Employers' Liability Under Texas Law Limited
March 3, 2000
Congressional conferees are meeting to iron out differences between the Senate and House versions of a so-called "patients' bill of rights" (H.R. 2990 and S. 1344). Among other issues, the conferees are weighing the merits of allowing expanded litigation against employment-based health insurance plans.
Supporters of expanding the right to sue health plans have pointed to experience with a law in Texas that expanded liability for health plans. Only a handful of lawsuits have been filed since that law took effect in 1997, suggesting to some that expanded liability will not cause health insurance premiums to rise due to increased litigation costs.
- However, analysts point out that the Texas law is very different from the proposed federal law because it specifically exempts employers from any liability in all cases.

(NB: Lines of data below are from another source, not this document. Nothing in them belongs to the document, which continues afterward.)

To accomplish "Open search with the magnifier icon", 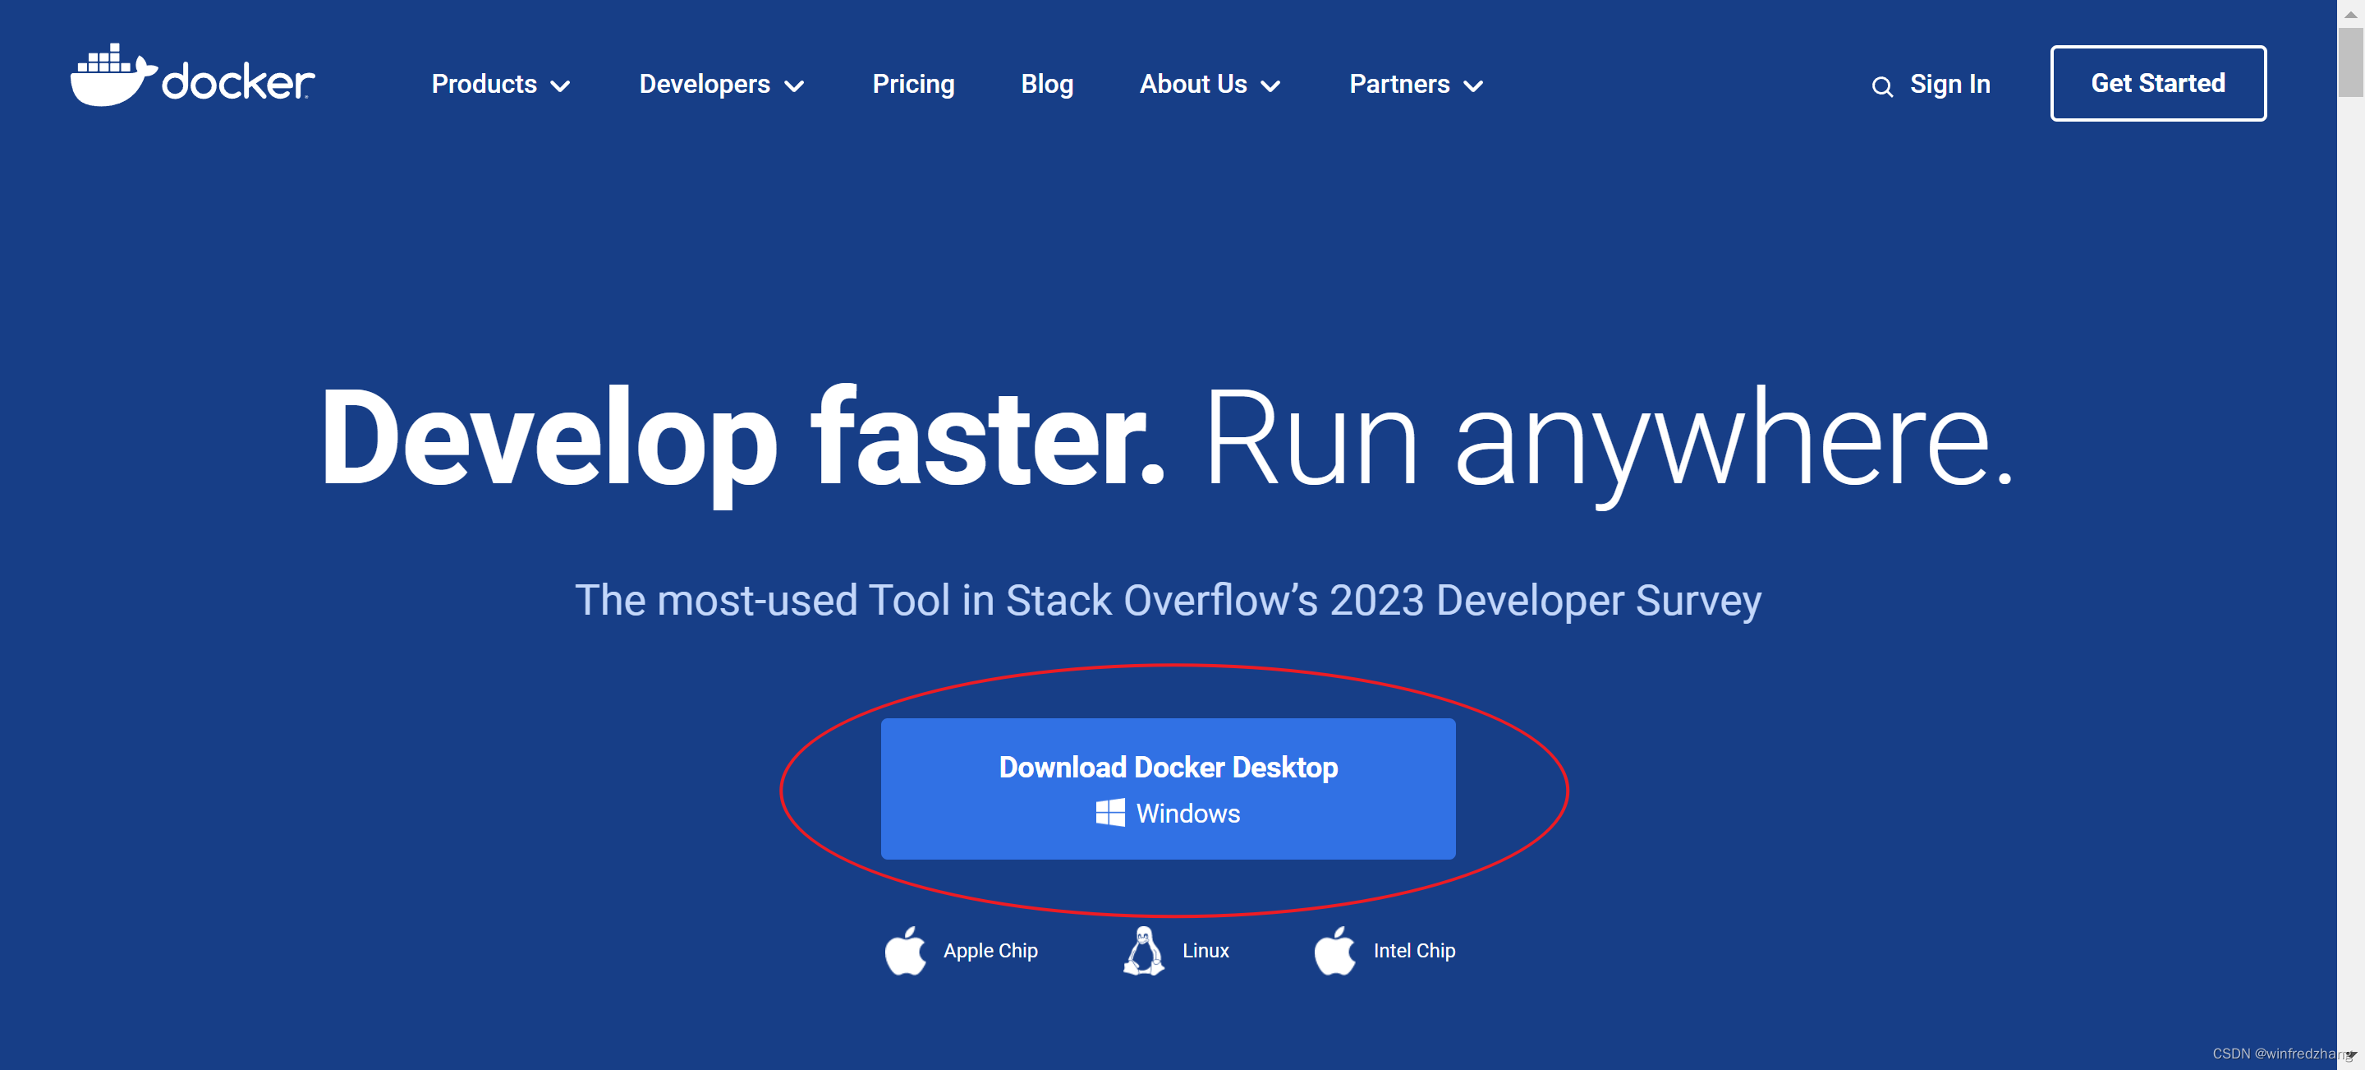I will coord(1881,86).
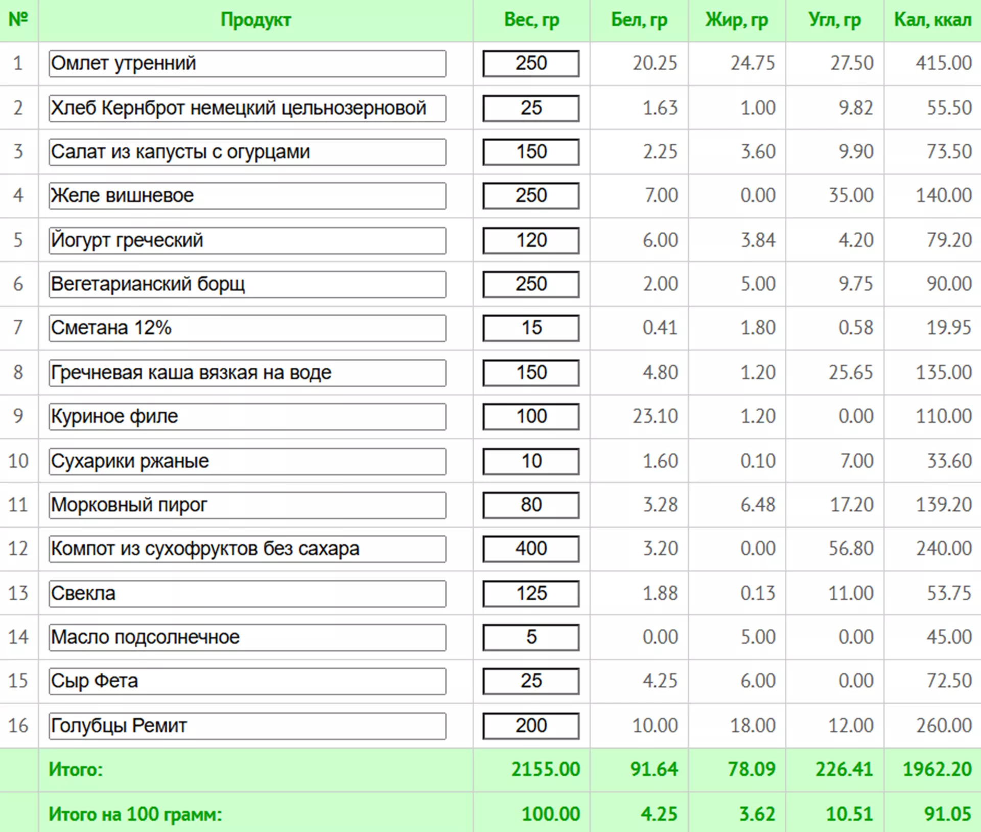The width and height of the screenshot is (981, 832).
Task: Click weight input 100 for Куриное филе
Action: click(531, 416)
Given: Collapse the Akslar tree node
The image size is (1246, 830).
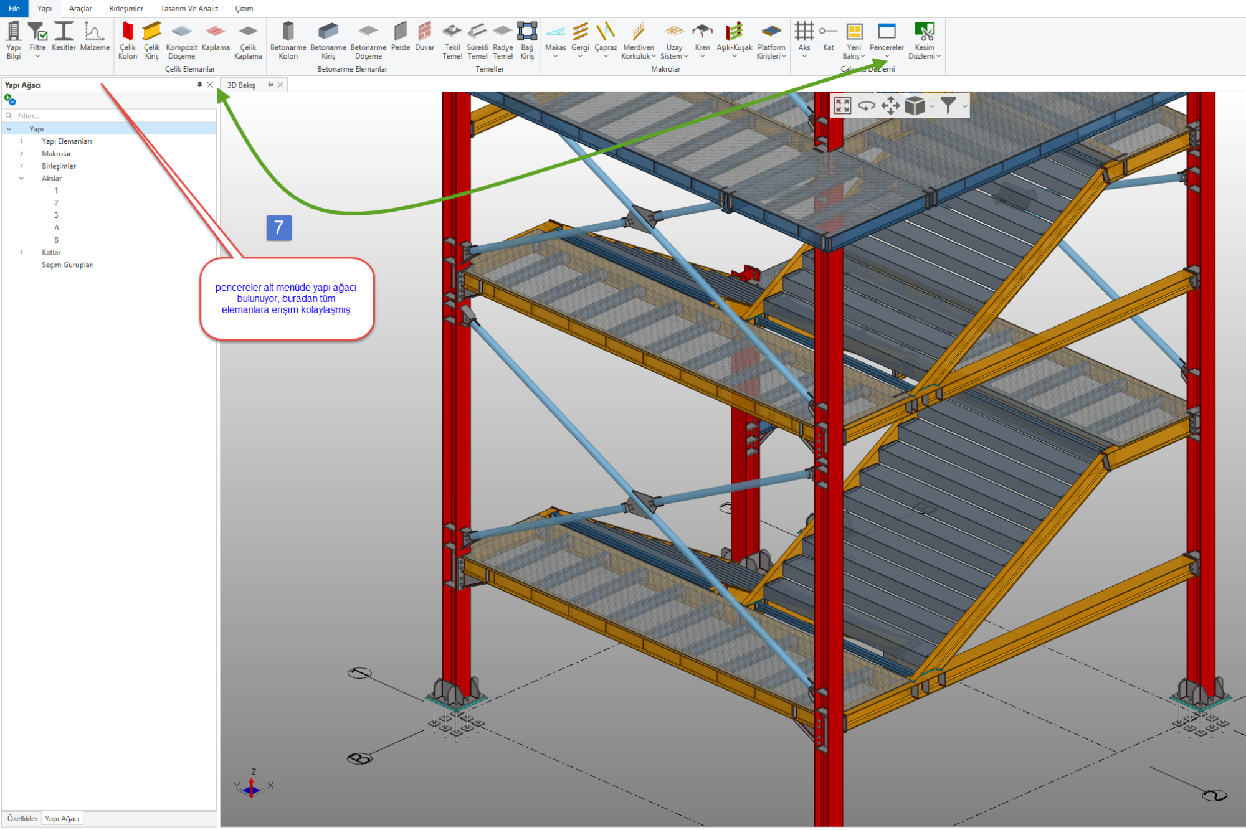Looking at the screenshot, I should pyautogui.click(x=22, y=179).
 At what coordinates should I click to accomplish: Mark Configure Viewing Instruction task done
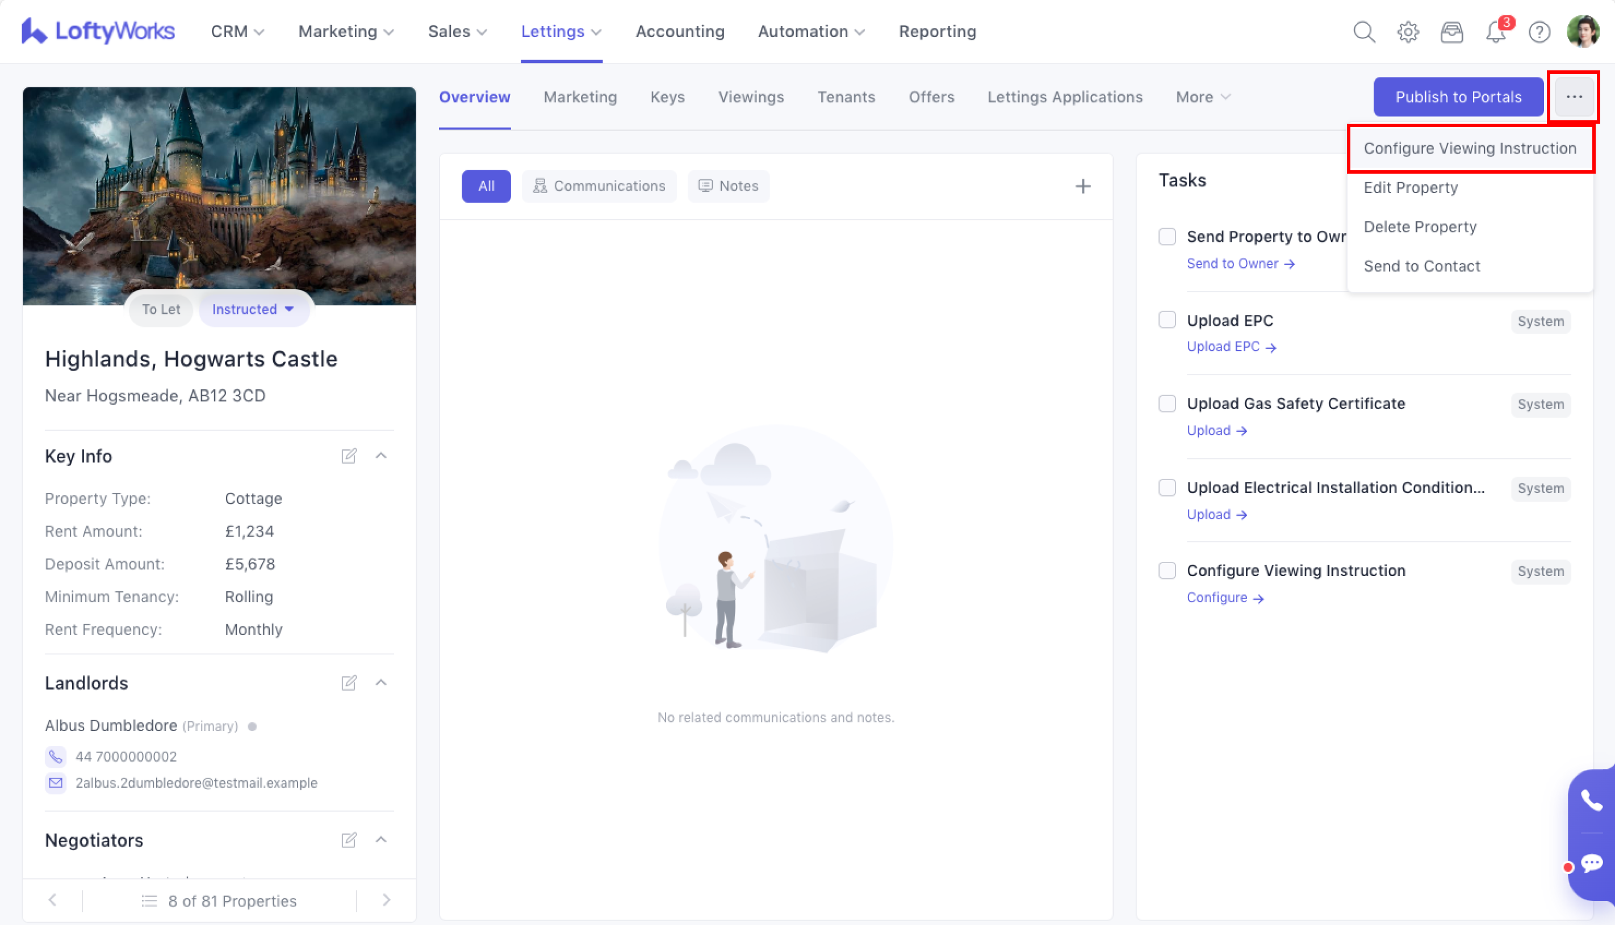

- Under the Norwood-Dingell bill, the version of patient protection passed by the House of Representatives, employers would be subject to liability if an employer "exercise(s)...discretionary authority to make a decision on a claim for benefits."
- Since the courts have not made clear what constitutes "discretionary authority," employers would be at the mercy of imaginative plaintiff lawyers and courts.
Insurers opposed to expanded liability say premiums will increase, and some employers will drop health insurance benefits altogether, if the federal law is too expansive.